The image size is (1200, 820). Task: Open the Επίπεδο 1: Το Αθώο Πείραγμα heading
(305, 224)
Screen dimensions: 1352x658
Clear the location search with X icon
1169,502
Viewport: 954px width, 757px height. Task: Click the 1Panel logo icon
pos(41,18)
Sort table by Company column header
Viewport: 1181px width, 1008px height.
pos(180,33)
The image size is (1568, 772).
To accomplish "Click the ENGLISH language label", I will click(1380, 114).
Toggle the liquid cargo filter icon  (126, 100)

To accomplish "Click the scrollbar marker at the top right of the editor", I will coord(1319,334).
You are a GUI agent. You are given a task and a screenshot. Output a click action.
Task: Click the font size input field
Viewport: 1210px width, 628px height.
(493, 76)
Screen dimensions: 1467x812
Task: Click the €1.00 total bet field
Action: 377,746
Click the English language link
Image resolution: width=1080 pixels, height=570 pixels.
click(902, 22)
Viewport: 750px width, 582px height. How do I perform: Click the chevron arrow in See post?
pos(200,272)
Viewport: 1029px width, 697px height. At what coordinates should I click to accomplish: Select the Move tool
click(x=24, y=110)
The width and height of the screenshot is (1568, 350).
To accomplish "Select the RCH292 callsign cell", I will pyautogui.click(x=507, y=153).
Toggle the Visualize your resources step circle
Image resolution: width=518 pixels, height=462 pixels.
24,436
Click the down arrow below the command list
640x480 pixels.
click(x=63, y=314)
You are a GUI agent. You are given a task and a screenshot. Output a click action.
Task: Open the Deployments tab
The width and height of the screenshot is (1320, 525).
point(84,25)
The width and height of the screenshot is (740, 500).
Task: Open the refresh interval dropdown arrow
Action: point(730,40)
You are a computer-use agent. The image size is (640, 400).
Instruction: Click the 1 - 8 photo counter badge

## BRIEF
Everything in the listing should be transcribed exactly.

## TASK RESULT
The image size is (1200, 820). Task: Open the Επίπεδο 1: Το Αθώο Πείραγμα heading
(305, 224)
Screen dimensions: 1352x658
Clear the location search with X icon
1169,502
Viewport: 954px width, 757px height. Task: Click the 1Panel logo icon
pos(41,18)
Sort table by Company column header
Viewport: 1181px width, 1008px height.
pos(180,33)
The image size is (1568, 772).
To accomplish "Click the ENGLISH language label", I will click(1380, 114).
Toggle the liquid cargo filter icon  (126, 100)

To accomplish "Click the scrollbar marker at the top right of the editor", I will coord(1319,334).
You are a GUI agent. You are given a task and a screenshot. Output a click action.
Task: Click the font size input field
Viewport: 1210px width, 628px height.
(493, 76)
Screen dimensions: 1467x812
Task: Click the €1.00 total bet field
Action: 377,746
Click the English language link
Image resolution: width=1080 pixels, height=570 pixels.
click(902, 22)
Viewport: 750px width, 582px height. How do I perform: Click the chevron arrow in See post?
pos(200,272)
Viewport: 1029px width, 697px height. At what coordinates should I click to accomplish: Select the Move tool
click(x=24, y=110)
The width and height of the screenshot is (1568, 350).
To accomplish "Select the RCH292 callsign cell", I will pyautogui.click(x=507, y=153).
Toggle the Visualize your resources step circle
Image resolution: width=518 pixels, height=462 pixels.
24,436
Click the down arrow below the command list
640x480 pixels.
click(x=63, y=314)
You are a GUI agent. You are given a task and a screenshot. Output a click action.
Task: Open the Deployments tab
The width and height of the screenshot is (1320, 525).
point(84,25)
The width and height of the screenshot is (740, 500).
Task: Open the refresh interval dropdown arrow
Action: point(730,40)
You are a computer-use agent. The image size is (640, 400).
Instruction: Click the 1 - 8 photo counter badge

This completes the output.